_ACTIVITIES_
(A) In the helmet article, list the ways skeptics say helmets make skiing or riding more dangerous.
(B) In the helmet article, replace "powder" with "snow" in the passage that starts at the words "New Study Says" and stops after "everything goes black.", then write the passage out.
(C) Sum up the helmet article in two sentences.

_EXCERPT TO READ_
——————

New Study Says There Is One Piece Of Gear You Must Have To Hit The Slopes

By: David A Fein, MD
Medical Director

It’s one of those perfect days on skis. There’s 6 inches of fresh powder and not a cloud in the ski. You have been making fresh tracks all morning. But the runs are starting to get tracked out by the other skiers. So this run you head over to the side of the trail to find some untouched powder. It’s a great run- until your ski catches a branch hidden under the snow. Your ski pops off and you fly through the air. As you see the rock you are headed towards you have just enough time for one thought- “maybe I should have worn a helmet!” Then everything goes black.

It’s a debate you hear frequently on the lift lines. On one side are the helmet fanatics who insist that helmets save lives and it is crazy to ski or ride without one. On the other side are the skeptics who say that helmets make skiing or riding more dangerous by limiting your vision and hearing and making you take bigger risks. A study published this month may help to settle the debate.

The skeptic’s argument has had some evidence to back it up. An article published in the New York Times in December, 2013, noted that “although skiers and snowboarders in the United States are wearing helmets more than ever — 70 percent of all participants, nearly triple the number from 2003 — there has been no reduction in the number of snow-sports-related fatalities or brain injuries in the country, according to the National Ski Areas Association.

——————

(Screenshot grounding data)
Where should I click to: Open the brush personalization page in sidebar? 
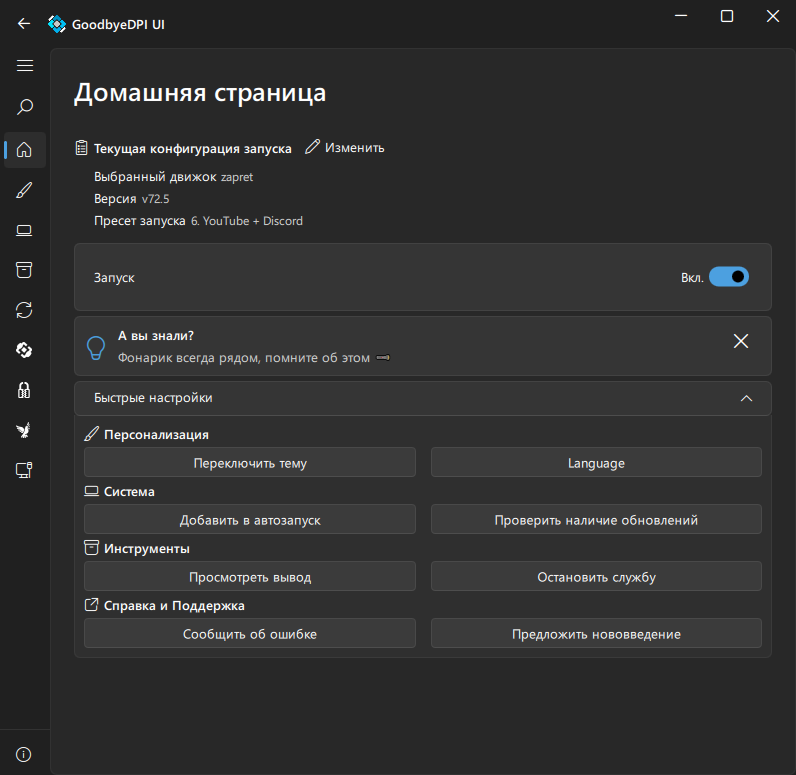[x=25, y=190]
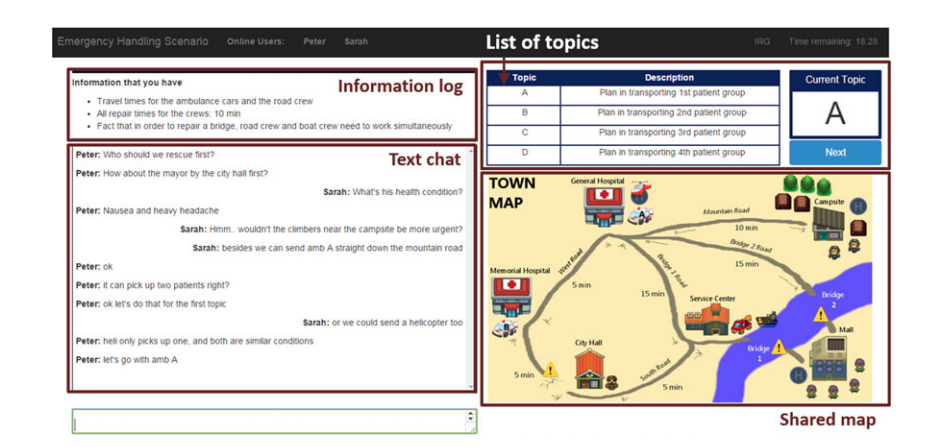Select online user Sarah in top bar
This screenshot has width=935, height=447.
(356, 42)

——————

_TASK SOLUTIONS_
(A)
Limiting your vision
Limiting your hearing
Making you take bigger risks

(B)
New Study Says There Is One Piece Of Gear You Must Have To Hit The Slopes

By: David A Fein, MD
Medical Director

It’s one of those perfect days on skis. There’s 6 inches of fresh snow and not a cloud in the ski. You have been making fresh tracks all morning. But the runs are starting to get tracked out by the other skiers. So this run you head over to the side of the trail to find some untouched snow. It’s a great run- until your ski catches a branch hidden under the snow. Your ski pops off and you fly through the air. As you see the rock you are headed towards you have just enough time for one thought- “maybe I should have worn a helmet!” Then everything goes black.

(C) Skiers and riders often argue about helmets: some insist helmets save lives, while skeptics say helmets limit vision and hearing and lead people to take bigger risks, and a study published this month may help settle the debate. The skeptics have had some evidence, since a December 2013 New York Times article cited the National Ski Areas Association in noting that U.S. helmet use had nearly tripled since 2003 with no reduction in snow-sports-related fatalities or brain injuries.